FDIC Warns On Deceptive CD Rate Offers
Due to the very low interest rate policies of the Federal Reserve, savers have been hammered into oblivion. Short term treasury securities with a one year maturity offer rates barely above zero. Banks are offering longer term CD rates that approach only a tiny 2% yield. Under such circumstances, it is only normal that savers searching for higher FDIC guaranteed rates would be a prime target for firms offering deceptive high CD yields. The FDIC issued the following warning today to be suspicious of firms offering above market CD rates that are not FDIC guaranteed.
The FDIC has received inquiries and complaints about certain companies advertising above-market interest rates for FDIC-insured Certificates of Deposit (CDs). Some of these ads display the FDIC logo or state “FDIC Insured.” Many of these companies are not FDIC-insured banks. Rather, they are insurance or financial service companies that sell non-insured financial products. The small print in the ads may state that the company is not an FDIC-insured financial institution.
The advertised CDs generally offer above-market interest rates for only a short term, require a minimum amount, and insist that the customer visit a company office. The advertisement’s goal is to attract consumers for the company’s non-deposit products or services. If a customer asks to purchase the advertised CD, the company will direct the customer to a computer terminal in the company’s office to purchase a CD from an FDIC-insured financial institution that accepts Internet deposits. The CD will be offered at a rate lower than advertised. The company typically writes a separate check to the financial institution for the difference between the bank’s rate and the advertised rate for the term of the CD. Both checks are mailed to the bank, and the bank then issues the CD for the increased amount, but at the bank’s lower interest rate.
Problem institutions desperate for money to stay afloat have been the prime culprits in luring unsuspecting savers to deposit their money with them with the false promise that their funds are FDIC insured, when in fact they are not. Depositing your savings with such unsavory institutions could easily lead to the loss of your entire deposit, as happened recently with Stanford Financial.
WASHINGTON — Federal prosecutors filed criminal charges against R. Allen Stanford, accusing the Texas financier and several officials in his once-booming financial firm of conspiring with a top Caribbean regulator in a $7 billion scheme to defraud investors.
A revised SEC complaint filed Friday said the fraud stretched over at least 10 years. Stanford International Bank, the complaint alleged, sold more than $7.2 billion of what investors believed were high-yielding certificates of deposit. Many were seeking safety amid the tumult of the unstable financial markets in countries such as Venezuela.
Hundreds of investors who were promised double-digit interest rates, well above rates offered by CDs sold by major banks, instead have been left with the likelihood they will collect little of their invested funds.
Instead of safe investments, the Stanford companies “misappropriated billions of dollars of investor money” and squandered the funds on “speculative, unprofitable private businesses controlled by Mr. Stanford,” the SEC complaint said.

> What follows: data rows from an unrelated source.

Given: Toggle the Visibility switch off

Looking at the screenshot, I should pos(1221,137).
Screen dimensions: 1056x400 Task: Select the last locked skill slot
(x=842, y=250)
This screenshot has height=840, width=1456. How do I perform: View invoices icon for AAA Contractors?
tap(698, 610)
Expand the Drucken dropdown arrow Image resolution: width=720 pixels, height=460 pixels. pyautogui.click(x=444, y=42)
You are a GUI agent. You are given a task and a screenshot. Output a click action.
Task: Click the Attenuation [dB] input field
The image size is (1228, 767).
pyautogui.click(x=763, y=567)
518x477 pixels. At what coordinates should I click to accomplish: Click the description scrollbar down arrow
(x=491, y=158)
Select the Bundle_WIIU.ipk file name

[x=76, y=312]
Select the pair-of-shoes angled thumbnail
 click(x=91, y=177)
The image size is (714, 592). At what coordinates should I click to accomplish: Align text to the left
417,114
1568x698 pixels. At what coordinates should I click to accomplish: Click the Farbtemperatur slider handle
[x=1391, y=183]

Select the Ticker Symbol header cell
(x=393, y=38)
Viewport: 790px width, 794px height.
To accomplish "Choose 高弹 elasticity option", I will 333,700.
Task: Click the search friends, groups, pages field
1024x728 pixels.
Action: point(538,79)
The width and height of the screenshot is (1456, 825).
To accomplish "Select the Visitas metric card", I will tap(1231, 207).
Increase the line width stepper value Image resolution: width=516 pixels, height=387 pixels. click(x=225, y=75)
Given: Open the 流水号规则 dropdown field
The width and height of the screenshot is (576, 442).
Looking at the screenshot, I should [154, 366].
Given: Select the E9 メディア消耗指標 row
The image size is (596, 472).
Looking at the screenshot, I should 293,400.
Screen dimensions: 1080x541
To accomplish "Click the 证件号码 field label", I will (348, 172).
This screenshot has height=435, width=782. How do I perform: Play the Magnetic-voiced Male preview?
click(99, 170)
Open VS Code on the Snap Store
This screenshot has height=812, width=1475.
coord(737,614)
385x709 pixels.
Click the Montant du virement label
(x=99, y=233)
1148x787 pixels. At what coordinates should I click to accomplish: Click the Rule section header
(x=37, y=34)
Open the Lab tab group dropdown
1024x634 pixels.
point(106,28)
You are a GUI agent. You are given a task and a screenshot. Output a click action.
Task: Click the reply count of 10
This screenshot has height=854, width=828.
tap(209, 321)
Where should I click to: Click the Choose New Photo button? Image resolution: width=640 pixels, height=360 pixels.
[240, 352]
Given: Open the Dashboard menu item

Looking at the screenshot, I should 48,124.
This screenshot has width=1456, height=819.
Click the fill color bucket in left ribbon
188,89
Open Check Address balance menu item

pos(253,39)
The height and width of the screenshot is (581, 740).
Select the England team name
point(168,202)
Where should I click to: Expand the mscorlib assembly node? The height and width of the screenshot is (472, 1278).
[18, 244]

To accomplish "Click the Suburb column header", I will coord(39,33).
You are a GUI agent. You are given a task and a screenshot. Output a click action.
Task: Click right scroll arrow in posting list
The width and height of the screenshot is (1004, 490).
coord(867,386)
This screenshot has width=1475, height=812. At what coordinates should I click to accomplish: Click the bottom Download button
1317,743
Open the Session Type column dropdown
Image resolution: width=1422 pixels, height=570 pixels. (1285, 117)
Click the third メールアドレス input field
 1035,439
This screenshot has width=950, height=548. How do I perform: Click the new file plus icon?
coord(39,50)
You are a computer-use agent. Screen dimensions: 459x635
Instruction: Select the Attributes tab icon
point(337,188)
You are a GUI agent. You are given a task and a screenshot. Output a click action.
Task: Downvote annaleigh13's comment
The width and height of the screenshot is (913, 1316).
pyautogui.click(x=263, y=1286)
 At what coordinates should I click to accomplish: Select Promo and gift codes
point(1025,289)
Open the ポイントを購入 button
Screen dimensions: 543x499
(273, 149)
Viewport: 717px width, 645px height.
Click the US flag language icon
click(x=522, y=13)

Most Fraud Cannot Occur Without Investor Greed
INVESTIGATE before you place your money with an institution that your are not familiar with. To be safe and certain that your are dealing with an FDIC insured institution, check directly with the FDIC on their website at http://www2.fdic.gov/idasp/main_bankfind.asp. If the bank is legitimate and FDIC insured, it will be on the FDIC insured list. Do your homework before investing your precious savings and do not let greed override common sense – most Ponzi schemes and financial fraud would not occur if investors did not let greed override common sense. If something sounds too good to be true, it usually is.